====== Records for the exercise ======

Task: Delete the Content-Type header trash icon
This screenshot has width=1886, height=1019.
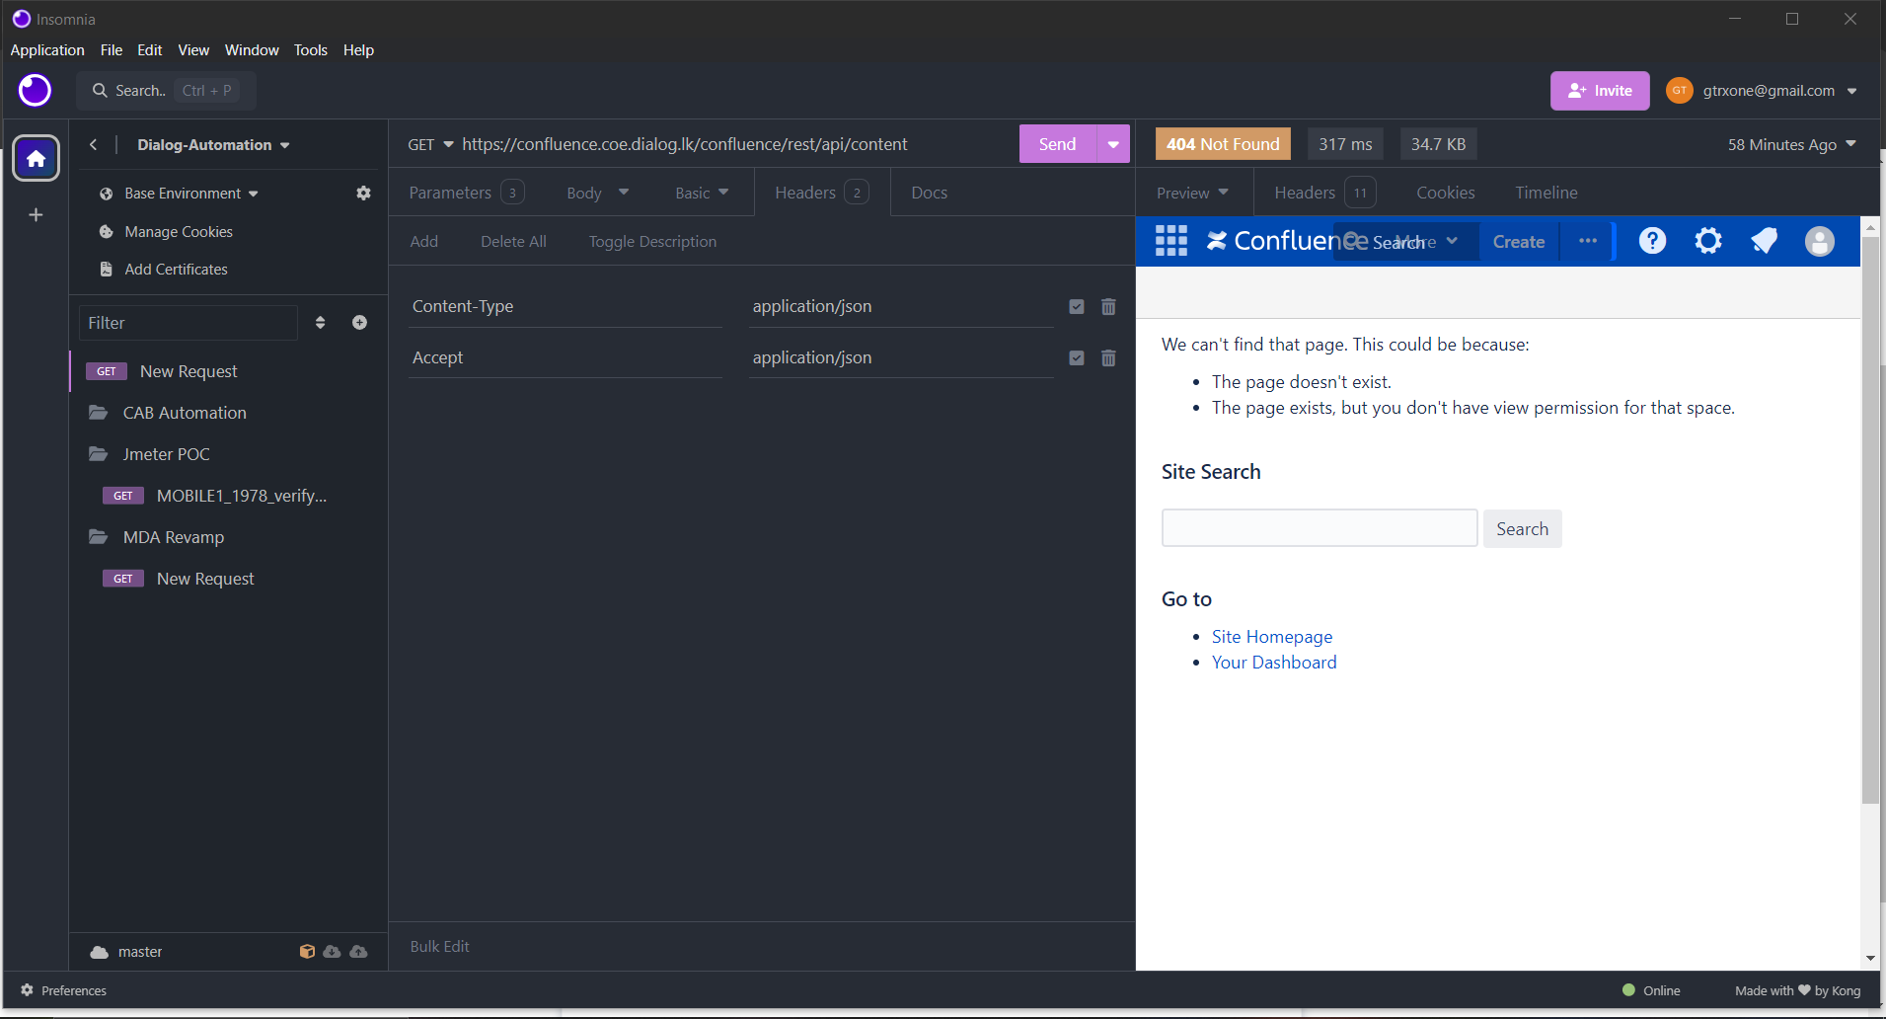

======
====== Records for the exercise ======

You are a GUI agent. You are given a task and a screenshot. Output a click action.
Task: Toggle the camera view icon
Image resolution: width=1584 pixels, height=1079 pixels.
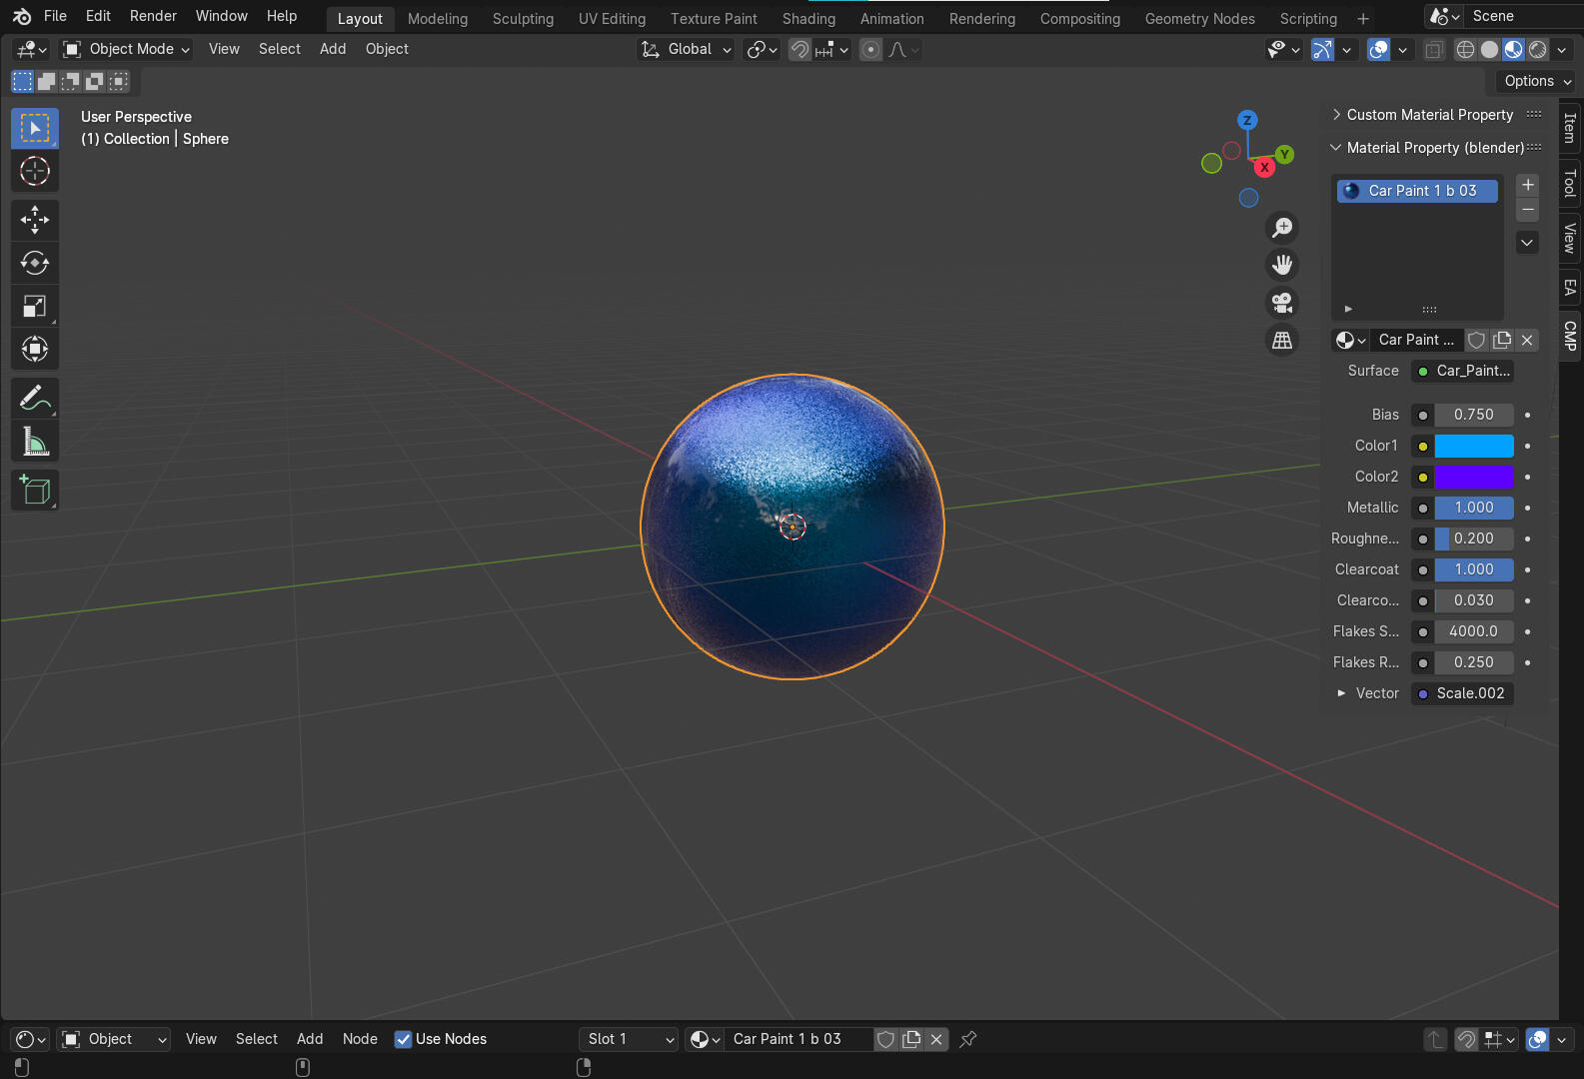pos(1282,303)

======
====== Records for the exercise ======

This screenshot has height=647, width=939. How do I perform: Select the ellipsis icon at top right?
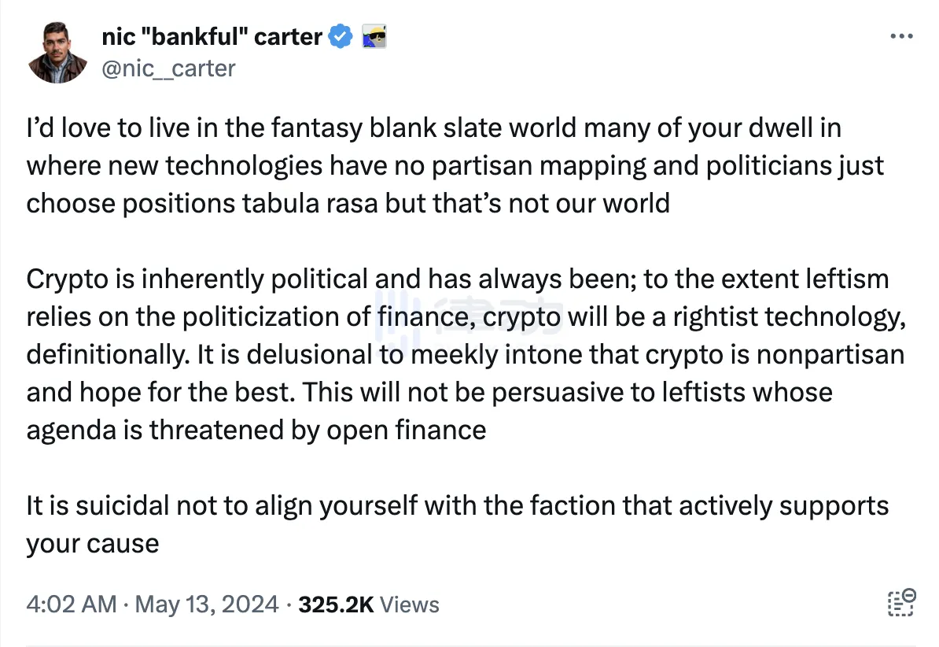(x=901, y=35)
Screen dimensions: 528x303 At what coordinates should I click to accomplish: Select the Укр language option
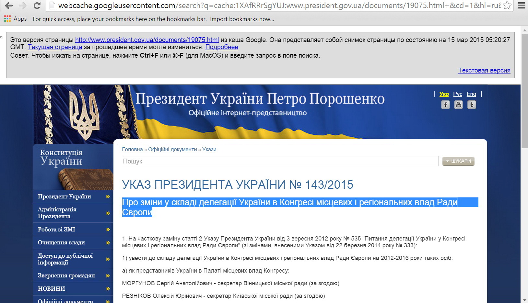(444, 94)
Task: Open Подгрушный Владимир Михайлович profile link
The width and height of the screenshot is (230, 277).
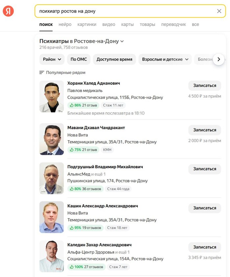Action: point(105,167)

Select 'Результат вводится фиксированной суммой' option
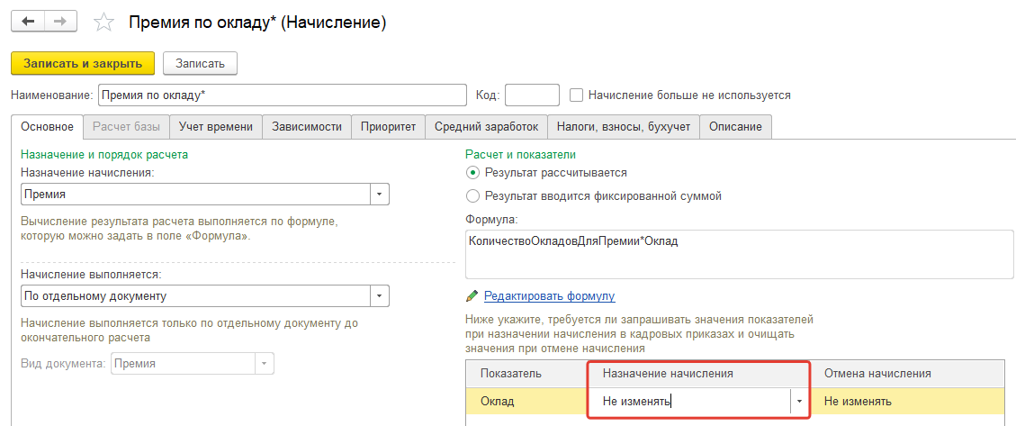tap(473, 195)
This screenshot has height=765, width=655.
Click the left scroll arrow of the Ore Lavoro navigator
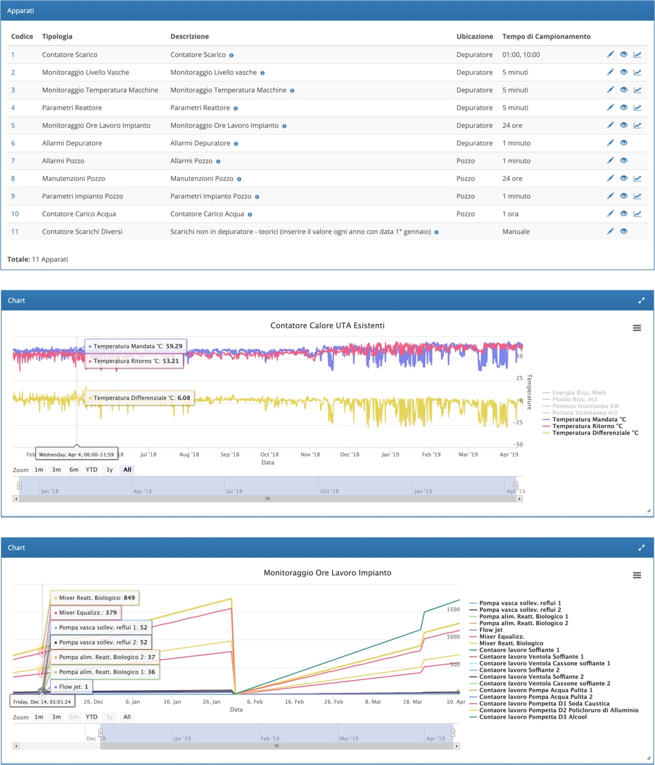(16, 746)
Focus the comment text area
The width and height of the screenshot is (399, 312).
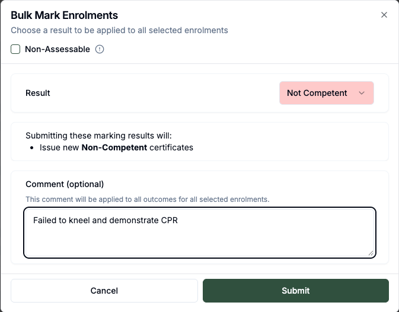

======

Recast part of the data above as a Markdown table with the columns Row and Line, numbering each row and leaving out blank lines and pictures. Begin at the line that has "This screenshot has height=765, width=655." and stop after the line that has "The width and height of the screenshot is (399, 312).".

— Result of this exercise —
| Row | Line |
|---|---|
| 1 | This screenshot has height=765, width=655. |
| 2 | Click the left scroll arrow of the Ore Lavoro navigator |
| 3 | (16, 746) |
| 4 | Focus the comment text area |
| 5 | The width and height of the screenshot is (399, 312). |